Background
Gertrud von Hindenburg was the daughter of the Prussian Major General Oskar von Sperling (1814-1872) and his wife Pauline of Klass.
Gertrud von Hindenburg was the daughter of the Prussian Major General Oskar von Sperling (1814-1872) and his wife Pauline of Klass.
She was the wife of Paul von Hindenburg, the Chief of the German Army Command in the second half of the First World War and President of Germany. Her older brother was infantry general Kurt von Sperling (1850-1914). On September 24, 1879, the two married in Szczecin after Hindenburg"s promotion to captain in 1878 had created the material conditions for a marriage.
From the union four children were born: Irmengard Pauline (born November 14, 1880 † 1948), an unnamed still-born son (1881), Oskar Wilhelm (January 31, 1883, † February 12, 1960) and Anne Marie (born November 29, 1891 in Berlin, † April 8, 1978 in Hannover).

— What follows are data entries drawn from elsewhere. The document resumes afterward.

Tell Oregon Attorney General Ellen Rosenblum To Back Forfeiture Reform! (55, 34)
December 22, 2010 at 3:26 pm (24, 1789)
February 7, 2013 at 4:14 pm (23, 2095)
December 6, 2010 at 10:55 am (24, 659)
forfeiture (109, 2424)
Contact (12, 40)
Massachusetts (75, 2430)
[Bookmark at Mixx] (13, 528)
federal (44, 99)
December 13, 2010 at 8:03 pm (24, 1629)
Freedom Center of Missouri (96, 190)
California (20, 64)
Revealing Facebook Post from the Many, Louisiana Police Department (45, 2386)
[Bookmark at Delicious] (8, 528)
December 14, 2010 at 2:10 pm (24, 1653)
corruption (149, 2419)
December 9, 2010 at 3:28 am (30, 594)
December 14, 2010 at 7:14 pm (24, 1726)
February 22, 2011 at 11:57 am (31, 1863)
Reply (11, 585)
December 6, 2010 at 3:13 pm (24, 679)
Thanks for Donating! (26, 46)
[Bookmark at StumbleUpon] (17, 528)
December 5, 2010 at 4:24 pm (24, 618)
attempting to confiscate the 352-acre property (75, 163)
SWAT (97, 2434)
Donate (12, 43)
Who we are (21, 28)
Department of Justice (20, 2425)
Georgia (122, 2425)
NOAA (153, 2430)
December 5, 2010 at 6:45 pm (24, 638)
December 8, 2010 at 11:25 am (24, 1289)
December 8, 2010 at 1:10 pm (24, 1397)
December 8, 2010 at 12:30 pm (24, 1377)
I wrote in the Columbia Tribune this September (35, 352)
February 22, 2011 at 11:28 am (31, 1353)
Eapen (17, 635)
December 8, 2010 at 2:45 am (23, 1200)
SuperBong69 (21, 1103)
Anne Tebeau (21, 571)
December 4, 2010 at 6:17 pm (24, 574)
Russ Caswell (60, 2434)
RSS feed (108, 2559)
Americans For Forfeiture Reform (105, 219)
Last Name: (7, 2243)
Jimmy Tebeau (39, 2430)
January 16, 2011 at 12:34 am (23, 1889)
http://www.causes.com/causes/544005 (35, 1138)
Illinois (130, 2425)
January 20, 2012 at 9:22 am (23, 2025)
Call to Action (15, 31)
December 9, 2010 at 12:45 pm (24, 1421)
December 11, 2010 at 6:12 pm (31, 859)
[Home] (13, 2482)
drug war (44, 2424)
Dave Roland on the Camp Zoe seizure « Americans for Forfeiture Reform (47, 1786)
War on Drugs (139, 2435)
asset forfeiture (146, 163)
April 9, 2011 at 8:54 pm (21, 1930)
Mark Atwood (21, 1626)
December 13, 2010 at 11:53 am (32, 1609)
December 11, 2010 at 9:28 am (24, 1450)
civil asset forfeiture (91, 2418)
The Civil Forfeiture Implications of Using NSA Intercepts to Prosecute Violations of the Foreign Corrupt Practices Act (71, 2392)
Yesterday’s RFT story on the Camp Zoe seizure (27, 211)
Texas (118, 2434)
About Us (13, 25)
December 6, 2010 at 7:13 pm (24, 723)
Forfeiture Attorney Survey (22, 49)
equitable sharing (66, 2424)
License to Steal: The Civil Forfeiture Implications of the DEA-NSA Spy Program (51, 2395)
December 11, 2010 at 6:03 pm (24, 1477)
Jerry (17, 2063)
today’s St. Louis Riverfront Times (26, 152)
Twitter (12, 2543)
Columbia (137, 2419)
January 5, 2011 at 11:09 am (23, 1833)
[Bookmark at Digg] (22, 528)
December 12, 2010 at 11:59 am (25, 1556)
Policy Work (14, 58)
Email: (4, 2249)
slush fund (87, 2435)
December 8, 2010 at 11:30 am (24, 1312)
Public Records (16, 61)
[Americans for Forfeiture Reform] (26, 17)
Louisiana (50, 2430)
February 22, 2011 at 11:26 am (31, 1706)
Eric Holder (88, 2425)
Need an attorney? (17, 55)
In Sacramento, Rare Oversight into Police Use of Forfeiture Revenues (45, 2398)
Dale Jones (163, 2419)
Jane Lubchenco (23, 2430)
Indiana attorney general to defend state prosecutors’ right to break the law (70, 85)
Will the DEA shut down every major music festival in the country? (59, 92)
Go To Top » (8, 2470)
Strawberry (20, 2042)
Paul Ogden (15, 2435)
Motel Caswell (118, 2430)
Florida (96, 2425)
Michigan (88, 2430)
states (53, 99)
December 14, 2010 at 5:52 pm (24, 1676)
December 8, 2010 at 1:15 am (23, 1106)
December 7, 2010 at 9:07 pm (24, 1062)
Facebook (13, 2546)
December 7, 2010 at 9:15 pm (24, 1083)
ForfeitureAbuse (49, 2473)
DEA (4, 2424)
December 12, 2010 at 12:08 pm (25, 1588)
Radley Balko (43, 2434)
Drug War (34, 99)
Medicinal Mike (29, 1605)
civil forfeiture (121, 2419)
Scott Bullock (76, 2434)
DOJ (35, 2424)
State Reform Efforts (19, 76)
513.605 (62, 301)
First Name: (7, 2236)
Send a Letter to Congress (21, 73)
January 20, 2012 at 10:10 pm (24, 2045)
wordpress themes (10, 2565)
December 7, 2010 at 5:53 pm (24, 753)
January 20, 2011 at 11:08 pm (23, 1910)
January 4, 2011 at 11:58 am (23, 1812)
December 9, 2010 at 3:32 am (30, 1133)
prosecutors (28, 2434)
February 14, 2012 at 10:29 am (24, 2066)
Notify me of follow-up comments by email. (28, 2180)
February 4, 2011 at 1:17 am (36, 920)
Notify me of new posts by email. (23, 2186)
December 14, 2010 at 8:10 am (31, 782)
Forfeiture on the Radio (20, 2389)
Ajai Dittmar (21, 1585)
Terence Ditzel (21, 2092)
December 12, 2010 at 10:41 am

In his 1920 autobiography, Paul von Hindenburg praised Gertrud as "a loving wife, who through joy and sorrow faithfully and tirelessly worked with me and took care of medical My best friend and comrade".
As well as being described by family relatives as "living for her family. She had a keen interest in theater, music, and painting, and corresponded with many prominent contemporaries, such as the industrialist and politician Walther Rathenau, whom shortly before her death she urged he accept the post of Foreign Minister.
Upon her husband"s reactivation during World War I and his rise to the highest military functions, Gertrud von Hindenburg took over mainly charitable works, such as personally caring for the war wounded and founding the Gertrud von Hindenburg Foundation for moral strengthening of German youth.
She was initially buried in Hanover until 1927, when, at her husband"s request, she was exhumed and reburied at the East Prussian ancestral home of the von Hindenburgs -- the manor Neudeck in Rosenberg -- which had at that time been returned to the family. Later, to prevent the bodies falling into the hands of Soviet Armed Forces as they approached East Prussia in spring 1945, the coffins were again removed on 12 January 1945 by Hitler"s orders to Königsberg on the cruiser Emden. The two coffins lay in a salt mine in Thuringia until after the war"s end, when they were eventually discovered in summer 1945 by the United States. Armed Forces.